→ Problem requirements
Of the entries below, return exactly those lines that fall between the one containing "Open the Speedometer" and the one containing "Click the Performance", the two end lines included.

→ Stored data

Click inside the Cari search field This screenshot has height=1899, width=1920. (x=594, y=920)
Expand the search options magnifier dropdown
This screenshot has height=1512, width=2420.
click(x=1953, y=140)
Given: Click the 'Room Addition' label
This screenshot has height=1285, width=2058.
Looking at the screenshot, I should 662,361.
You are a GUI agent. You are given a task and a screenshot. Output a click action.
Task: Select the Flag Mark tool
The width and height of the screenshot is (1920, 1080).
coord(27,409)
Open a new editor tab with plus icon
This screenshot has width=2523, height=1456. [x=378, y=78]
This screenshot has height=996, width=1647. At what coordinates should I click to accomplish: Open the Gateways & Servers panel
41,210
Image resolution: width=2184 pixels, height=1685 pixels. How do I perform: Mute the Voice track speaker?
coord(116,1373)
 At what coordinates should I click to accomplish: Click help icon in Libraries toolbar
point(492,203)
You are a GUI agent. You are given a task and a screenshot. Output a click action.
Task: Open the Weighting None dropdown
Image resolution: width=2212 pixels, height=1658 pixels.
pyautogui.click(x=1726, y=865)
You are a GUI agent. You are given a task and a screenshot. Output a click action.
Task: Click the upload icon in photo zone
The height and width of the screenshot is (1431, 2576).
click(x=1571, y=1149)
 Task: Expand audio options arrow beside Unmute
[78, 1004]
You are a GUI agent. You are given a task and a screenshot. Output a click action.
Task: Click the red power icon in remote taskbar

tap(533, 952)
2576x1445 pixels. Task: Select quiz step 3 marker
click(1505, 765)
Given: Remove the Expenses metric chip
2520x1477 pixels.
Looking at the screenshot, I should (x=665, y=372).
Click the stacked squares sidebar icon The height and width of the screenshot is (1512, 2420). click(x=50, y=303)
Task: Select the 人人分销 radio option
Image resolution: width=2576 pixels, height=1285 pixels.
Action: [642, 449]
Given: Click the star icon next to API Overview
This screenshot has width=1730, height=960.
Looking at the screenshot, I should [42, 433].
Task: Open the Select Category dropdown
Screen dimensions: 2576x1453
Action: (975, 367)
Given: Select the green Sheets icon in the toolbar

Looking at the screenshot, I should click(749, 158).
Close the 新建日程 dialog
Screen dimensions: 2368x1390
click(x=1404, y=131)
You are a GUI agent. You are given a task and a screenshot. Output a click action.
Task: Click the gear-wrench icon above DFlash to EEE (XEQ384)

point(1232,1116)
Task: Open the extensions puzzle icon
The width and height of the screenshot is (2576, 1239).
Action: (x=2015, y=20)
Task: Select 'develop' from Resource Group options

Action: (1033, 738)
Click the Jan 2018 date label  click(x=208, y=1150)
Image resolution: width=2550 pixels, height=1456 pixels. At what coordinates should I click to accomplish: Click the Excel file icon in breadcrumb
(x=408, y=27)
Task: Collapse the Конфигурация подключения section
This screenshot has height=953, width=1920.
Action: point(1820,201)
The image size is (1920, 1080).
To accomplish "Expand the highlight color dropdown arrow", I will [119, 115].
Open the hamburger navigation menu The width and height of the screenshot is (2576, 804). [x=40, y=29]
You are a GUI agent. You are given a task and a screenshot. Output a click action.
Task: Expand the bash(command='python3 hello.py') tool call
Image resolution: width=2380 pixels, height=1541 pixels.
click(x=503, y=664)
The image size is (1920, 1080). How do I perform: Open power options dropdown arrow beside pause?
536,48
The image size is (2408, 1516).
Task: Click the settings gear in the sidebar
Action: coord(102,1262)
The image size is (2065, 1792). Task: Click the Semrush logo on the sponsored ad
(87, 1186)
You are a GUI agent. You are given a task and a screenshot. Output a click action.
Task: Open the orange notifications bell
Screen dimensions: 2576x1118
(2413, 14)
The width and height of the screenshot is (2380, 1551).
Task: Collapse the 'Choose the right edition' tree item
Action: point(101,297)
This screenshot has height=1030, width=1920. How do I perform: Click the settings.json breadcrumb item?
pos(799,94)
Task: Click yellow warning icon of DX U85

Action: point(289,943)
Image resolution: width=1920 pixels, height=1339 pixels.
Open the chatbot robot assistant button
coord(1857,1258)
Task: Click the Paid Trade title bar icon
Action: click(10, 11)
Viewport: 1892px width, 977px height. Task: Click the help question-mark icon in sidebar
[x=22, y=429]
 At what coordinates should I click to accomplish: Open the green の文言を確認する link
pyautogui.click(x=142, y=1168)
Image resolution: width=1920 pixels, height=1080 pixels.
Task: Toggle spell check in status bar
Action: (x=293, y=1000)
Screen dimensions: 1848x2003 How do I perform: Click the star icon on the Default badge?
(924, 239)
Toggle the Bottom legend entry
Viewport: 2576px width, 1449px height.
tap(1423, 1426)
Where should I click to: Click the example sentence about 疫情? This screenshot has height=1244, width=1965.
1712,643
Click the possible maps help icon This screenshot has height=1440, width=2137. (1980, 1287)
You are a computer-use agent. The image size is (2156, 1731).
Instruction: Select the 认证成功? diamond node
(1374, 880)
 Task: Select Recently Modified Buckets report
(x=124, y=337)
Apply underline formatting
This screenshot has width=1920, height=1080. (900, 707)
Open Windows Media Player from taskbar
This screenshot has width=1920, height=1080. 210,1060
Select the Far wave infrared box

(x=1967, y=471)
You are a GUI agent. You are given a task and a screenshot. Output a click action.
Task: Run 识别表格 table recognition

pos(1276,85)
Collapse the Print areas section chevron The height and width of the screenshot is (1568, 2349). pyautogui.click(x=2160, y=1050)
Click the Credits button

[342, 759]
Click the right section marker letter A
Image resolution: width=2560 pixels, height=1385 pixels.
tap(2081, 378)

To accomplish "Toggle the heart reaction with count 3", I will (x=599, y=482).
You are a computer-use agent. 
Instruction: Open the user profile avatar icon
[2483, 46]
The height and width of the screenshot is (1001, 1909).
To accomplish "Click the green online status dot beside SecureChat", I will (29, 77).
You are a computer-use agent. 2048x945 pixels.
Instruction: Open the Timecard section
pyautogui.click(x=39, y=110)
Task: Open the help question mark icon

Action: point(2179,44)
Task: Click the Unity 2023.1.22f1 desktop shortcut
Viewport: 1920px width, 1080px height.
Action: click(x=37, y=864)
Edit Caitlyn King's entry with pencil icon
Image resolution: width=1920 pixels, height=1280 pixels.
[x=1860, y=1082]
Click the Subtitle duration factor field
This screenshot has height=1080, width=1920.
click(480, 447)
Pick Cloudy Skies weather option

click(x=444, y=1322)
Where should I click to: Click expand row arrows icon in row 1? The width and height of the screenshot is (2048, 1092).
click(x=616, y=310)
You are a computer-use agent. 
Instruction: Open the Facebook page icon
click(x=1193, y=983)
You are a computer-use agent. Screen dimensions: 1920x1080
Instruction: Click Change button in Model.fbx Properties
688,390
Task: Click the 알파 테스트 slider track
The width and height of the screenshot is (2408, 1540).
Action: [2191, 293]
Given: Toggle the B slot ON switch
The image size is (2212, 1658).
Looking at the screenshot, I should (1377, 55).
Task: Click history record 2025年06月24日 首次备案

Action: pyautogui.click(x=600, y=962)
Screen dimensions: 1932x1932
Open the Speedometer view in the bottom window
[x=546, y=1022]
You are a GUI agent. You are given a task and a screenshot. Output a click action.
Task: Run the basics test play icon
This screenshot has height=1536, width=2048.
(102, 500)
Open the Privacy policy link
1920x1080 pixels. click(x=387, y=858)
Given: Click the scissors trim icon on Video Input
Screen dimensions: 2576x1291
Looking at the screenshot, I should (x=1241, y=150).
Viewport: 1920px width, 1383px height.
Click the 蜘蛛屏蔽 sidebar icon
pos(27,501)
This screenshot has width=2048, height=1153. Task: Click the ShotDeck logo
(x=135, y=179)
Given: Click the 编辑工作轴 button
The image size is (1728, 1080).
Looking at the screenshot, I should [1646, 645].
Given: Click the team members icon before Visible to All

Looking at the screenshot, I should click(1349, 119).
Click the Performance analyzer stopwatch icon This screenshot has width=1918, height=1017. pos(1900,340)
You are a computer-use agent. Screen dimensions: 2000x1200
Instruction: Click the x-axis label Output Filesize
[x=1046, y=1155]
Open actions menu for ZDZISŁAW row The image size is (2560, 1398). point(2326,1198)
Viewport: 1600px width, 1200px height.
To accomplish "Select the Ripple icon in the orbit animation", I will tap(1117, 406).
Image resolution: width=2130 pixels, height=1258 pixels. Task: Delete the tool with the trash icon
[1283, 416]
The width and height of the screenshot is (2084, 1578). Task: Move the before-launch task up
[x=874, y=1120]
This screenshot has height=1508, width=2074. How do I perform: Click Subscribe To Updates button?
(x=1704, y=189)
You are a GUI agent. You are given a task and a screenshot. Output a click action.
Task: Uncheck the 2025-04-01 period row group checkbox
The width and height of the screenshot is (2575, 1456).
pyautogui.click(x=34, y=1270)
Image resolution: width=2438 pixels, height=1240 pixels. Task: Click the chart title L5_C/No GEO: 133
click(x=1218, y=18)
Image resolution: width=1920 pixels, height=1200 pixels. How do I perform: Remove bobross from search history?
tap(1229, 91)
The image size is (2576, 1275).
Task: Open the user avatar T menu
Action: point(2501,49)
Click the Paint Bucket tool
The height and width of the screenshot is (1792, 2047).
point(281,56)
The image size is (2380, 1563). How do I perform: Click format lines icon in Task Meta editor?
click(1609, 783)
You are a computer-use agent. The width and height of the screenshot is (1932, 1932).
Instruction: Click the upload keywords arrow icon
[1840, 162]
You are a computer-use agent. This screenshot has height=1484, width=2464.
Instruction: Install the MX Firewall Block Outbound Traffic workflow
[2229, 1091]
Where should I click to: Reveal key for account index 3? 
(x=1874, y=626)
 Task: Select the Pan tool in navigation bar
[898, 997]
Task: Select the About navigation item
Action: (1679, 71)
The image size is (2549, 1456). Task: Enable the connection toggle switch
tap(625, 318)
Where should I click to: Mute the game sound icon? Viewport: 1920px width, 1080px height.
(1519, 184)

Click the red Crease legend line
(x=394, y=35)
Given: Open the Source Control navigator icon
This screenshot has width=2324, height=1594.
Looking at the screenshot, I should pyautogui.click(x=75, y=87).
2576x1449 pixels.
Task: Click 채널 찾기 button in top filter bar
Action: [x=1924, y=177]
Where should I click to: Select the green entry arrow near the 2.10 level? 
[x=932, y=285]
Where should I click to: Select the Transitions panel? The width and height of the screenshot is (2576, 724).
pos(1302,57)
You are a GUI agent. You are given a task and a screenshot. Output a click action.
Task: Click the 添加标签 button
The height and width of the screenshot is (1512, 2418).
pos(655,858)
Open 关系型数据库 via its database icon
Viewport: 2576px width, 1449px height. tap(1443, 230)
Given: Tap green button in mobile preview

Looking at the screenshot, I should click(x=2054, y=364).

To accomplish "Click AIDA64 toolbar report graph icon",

→ Written solution
Open the Speedometer view in the bottom window
[x=546, y=1022]
You are a GUI agent. You are given a task and a screenshot. Output a click action.
Task: Run the basics test play icon
This screenshot has height=1536, width=2048.
(102, 500)
Open the Privacy policy link
1920x1080 pixels. click(x=387, y=858)
Given: Click the scissors trim icon on Video Input
Screen dimensions: 2576x1291
Looking at the screenshot, I should (x=1241, y=150).
Viewport: 1920px width, 1383px height.
Click the 蜘蛛屏蔽 sidebar icon
pos(27,501)
This screenshot has width=2048, height=1153. Task: Click the ShotDeck logo
(x=135, y=179)
Given: Click the 编辑工作轴 button
The image size is (1728, 1080).
Looking at the screenshot, I should [1646, 645].
Given: Click the team members icon before Visible to All

Looking at the screenshot, I should click(1349, 119).
Click the Performance analyzer stopwatch icon This screenshot has width=1918, height=1017. pos(1900,340)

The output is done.